- **Work instructions**
1. Answer these from the album recollections, one line each:
(a) In which San Francisco neighborhood was the writer living when The Stone Roses came out?
(b) Which band does the writer name as their favorite modern band?
(c) Through what release did the writer discover the Velvet Underground?
2. Pick up the album recollections after their final sentence and keep writing in the same voice.

- **Reading passage**
The Stone Roses—The Stone Roses

the stone roses album sleeve
I had just moved out on my own to San Francisco in the North Beach neighbourhood of San Francisco when this came out.
There was a big Tower Records right down the street where I could finally buy NME, Sounds and Melody Maker on a regular basis and follow all the shenanigans they were getting into—dousing their old record label office with paint and all that.
I had primarily been into UK post punk all through my teens, but this felt like more of a big bang that coincided with a new decade, engaging with the newness of the big city and being green lit as an adult. 
"That era was the last stand of drug culture in the mainstream"
Combining dance with indie really pushed the flares vibe forward and rightly helped starting off the 1990s in a genuine Sixties way that becomes more obvious with time. That era was the last stand of drug culture in the mainstream, especially with the underground illegal rave scene that found its way over to San Francisco via England’s Wicked DJ crew.
I wasn’t a raver, but it felt like bands like The Stone Roses and the Weatherall’d-up Primal Scream makeover made it possible for an American UK indie music kid to have dual citizenship. Or maybe I was just high. 

The Beatles—Beatles for Sale

beatles for sale album sleeve
I wasn’t even aware of the Beatles for Sale album until my very early twenties, which was suddenly like having a newly released album by your favourite band.
In the US, this record in particular had been completely cannibalised and dispersed onto other Capitol Records catalogue padding-out albums, and was never released in its proper album form until the late Eighties with the advent of CDs (a media form I ignored as much as possible). 
What blew me away was the depressed nature of most of the original compositions, now placed together as originally intended.
“No Reply”, "I’m a Loser”, “Baby’s in Black”, “I Don’t Want to Spoil the Party” and “What You’re Doing” were all downers in song scenario and newly relatable on a next-level basis to someone whose favourite modern band was The Jesus and Mary Chain.
"Why did the freewheeling Hard Day’s Night-era fabs appear to look so bummed out?"
The all-upbeat cover songs peppered throughout seemed to exist only to bring some positive vibes to the proceedings—giving double-meaning to the term “cover”, as to mask the real mood of what we now know was Beatlemania burnout
The record cover was also new to the narrative: why did the freewheeling Hard Day’s Night-era fabs appear to look so bummed out? This made them look even cooler, and they were already as cool as it gets, and somehow this all retained a sheen of outsiderdom despite being by the biggest band in the world then and now. 
I’d also discovered the Velvet Underground around this same time through the VU compilation.

- **Stored data**

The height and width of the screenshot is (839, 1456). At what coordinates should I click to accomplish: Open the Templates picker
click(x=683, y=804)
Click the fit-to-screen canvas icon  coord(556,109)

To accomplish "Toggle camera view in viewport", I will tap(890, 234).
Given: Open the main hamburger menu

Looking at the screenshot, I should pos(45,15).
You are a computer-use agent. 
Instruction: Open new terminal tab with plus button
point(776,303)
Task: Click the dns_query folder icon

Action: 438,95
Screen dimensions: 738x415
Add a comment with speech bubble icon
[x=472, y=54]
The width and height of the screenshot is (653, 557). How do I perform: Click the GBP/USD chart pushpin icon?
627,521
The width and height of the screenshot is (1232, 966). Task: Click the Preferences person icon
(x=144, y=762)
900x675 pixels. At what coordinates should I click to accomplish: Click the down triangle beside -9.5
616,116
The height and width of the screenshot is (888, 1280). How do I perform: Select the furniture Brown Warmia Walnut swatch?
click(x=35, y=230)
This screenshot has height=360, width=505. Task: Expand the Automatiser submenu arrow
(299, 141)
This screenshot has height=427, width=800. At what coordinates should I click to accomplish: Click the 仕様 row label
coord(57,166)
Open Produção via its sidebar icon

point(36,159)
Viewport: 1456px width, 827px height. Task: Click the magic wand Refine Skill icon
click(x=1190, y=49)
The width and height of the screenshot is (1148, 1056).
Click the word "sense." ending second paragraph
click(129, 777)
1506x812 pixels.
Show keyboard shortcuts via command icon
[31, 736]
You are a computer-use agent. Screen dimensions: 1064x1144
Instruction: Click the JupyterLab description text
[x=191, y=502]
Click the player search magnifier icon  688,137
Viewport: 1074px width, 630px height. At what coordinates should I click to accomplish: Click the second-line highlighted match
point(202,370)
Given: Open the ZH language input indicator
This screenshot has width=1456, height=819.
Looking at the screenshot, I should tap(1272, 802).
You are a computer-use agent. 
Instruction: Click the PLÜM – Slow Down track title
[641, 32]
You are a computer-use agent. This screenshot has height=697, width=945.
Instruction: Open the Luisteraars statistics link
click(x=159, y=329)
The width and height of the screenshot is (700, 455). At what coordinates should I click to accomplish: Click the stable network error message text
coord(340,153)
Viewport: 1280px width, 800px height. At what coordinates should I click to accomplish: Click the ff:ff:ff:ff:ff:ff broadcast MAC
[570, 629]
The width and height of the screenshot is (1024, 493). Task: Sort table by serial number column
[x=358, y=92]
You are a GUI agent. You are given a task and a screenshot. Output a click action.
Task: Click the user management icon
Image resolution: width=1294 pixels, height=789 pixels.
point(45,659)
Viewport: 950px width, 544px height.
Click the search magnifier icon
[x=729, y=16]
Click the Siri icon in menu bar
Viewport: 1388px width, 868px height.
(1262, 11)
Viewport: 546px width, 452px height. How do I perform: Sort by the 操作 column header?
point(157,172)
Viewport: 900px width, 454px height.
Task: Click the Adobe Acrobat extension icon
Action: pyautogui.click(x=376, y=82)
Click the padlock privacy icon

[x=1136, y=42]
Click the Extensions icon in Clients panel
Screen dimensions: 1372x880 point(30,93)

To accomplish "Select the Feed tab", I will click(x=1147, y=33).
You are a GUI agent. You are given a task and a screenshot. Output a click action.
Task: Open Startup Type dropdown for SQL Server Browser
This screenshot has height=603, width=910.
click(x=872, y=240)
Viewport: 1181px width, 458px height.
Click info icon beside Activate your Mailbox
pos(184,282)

- **Expected outputs**
1.
(a) North Beach
(b) The Jesus and Mary Chain
(c) The VU compilation

2.
These two albums together were on repeat in the audio landscape of my new life experiences, having just moved from my first apartment in North Beach to the Haight-Ashbury, where all the action was, getting involved with the local music scene and many of my young-person life “firsts”.
To this day they are still my two favourite bands of all time.

The Monkees—Head

monkees head album sleeve
Because The Monkees had a TV show in regular daily afternoon syndication, as a toddler they technically barely beat The Beatles in being first to open the gate for me into the world of music.
Despite not knowing, or even having the capacity to care until later, that they didn’t play the instruments on their records and were supposedly a “fake” band, it turns out they were in fact actually just as legit as many of the “authentic” world-famous bands in the LA scene around at that time.
The Byrds' breakout first single (ahem) "Mr Tambourine Man", The Beach Boys' Pet Sounds album and a whole lot more than most people realise were recorded by the session musician collective “The Wrecking Crew”.
These days, playing your own instruments can be seen as neither here nor there, but back then there was a negative stigma to the ultimate degree. 
With Head, they implemented a pre-meditated self-implosion as a last-bid-gambit for “legitimacy”, despite the public ignoring the fact that they’d already released a pair of self-performed records.
This film was truly psychedelic as well as displaying Eastern philosophy, anti-war commentary, the failure of consumerism and all the hippie ideals of the day. 
As intended, it alienated their teenybopper following but then failed to turn on the “turned on” sect. It was such a “flop” that the film (and the band) all but disappeared after its initial release.
"This film was truly psychedelic as well as displaying Eastern philosophy"
Maybe they felt like the times weren’t going to leave them much of a choice soon, but they did gamble hit-TV show financial security for being accepted by the public as cool, a bet in which they lost, and losing gloriously is something that I can kind of relate to. 
I first saw the film when Brian Jonestown Massacre started making periodic trips down to LA in the mid-Nineties.
Our garage rock record label owner at the time had a big collection of rare 1960s music videos and lost rock films on VHS, and when I watched Head, it was immediately recognisable to me as an act of defiance, one that was way beyond the career comfort zone of most Sixties “rock rebels” and was a true anti-establishment statement. 
What’s wild is, the day after I watched Head, the Dig! documentary filmmakers called me, whom we’d just recently just met, saying that they had camera crew jobs on a Monkees comeback video shoot and wanted to sneak me in to “do something we can put in the film”, which I did.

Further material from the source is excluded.